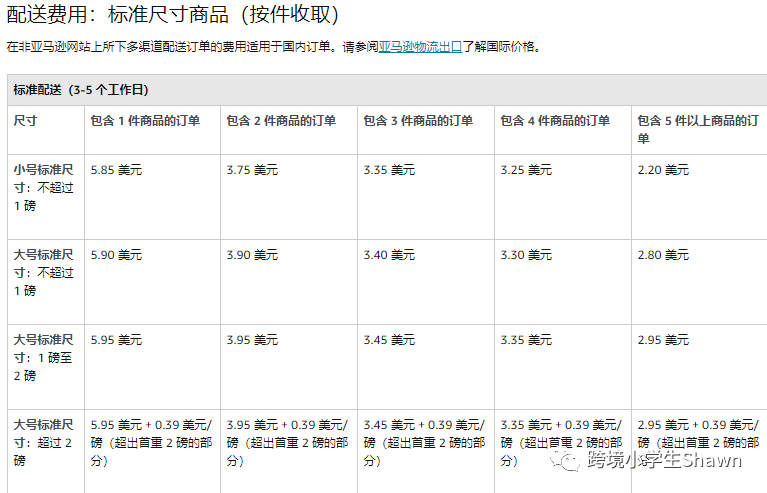This screenshot has height=493, width=767.
Task: Select the 3.45 美元 cell without surcharge
Action: pyautogui.click(x=389, y=340)
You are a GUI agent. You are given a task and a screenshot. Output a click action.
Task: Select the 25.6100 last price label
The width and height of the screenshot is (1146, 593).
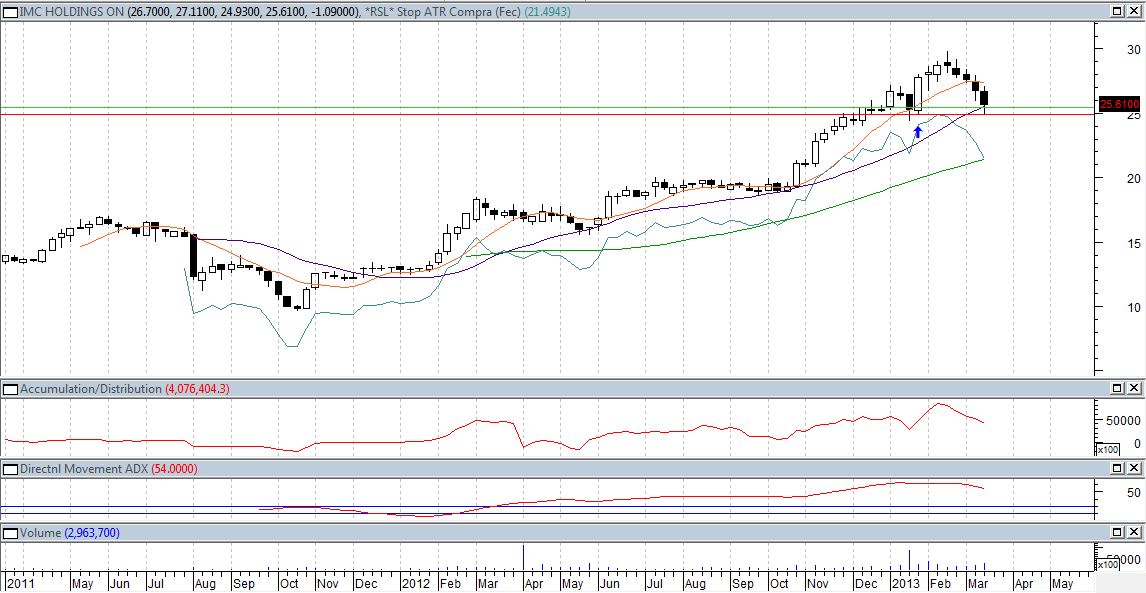pyautogui.click(x=1119, y=104)
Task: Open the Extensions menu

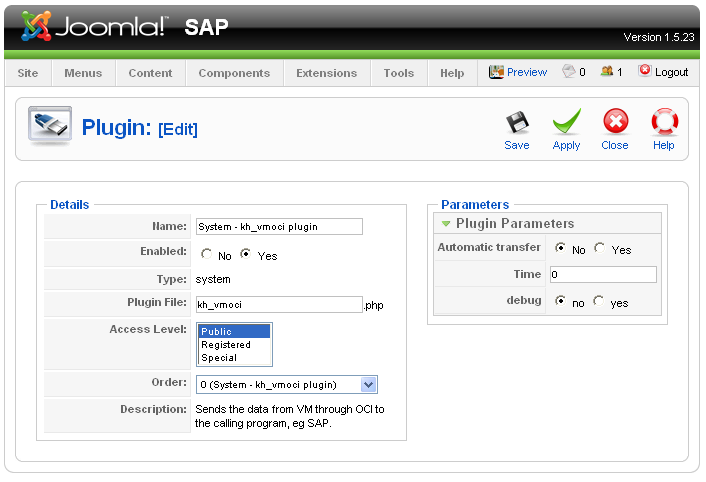Action: click(x=326, y=73)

*Brief*
All lines above between the line that contains "The width and" and the last line of the entries, both included, must be transcribed exactly. No pictures are to appear.

*Result for this task*
The width and height of the screenshot is (1146, 593).
pyautogui.click(x=1119, y=104)
Task: Open the Extensions menu

Action: click(x=326, y=73)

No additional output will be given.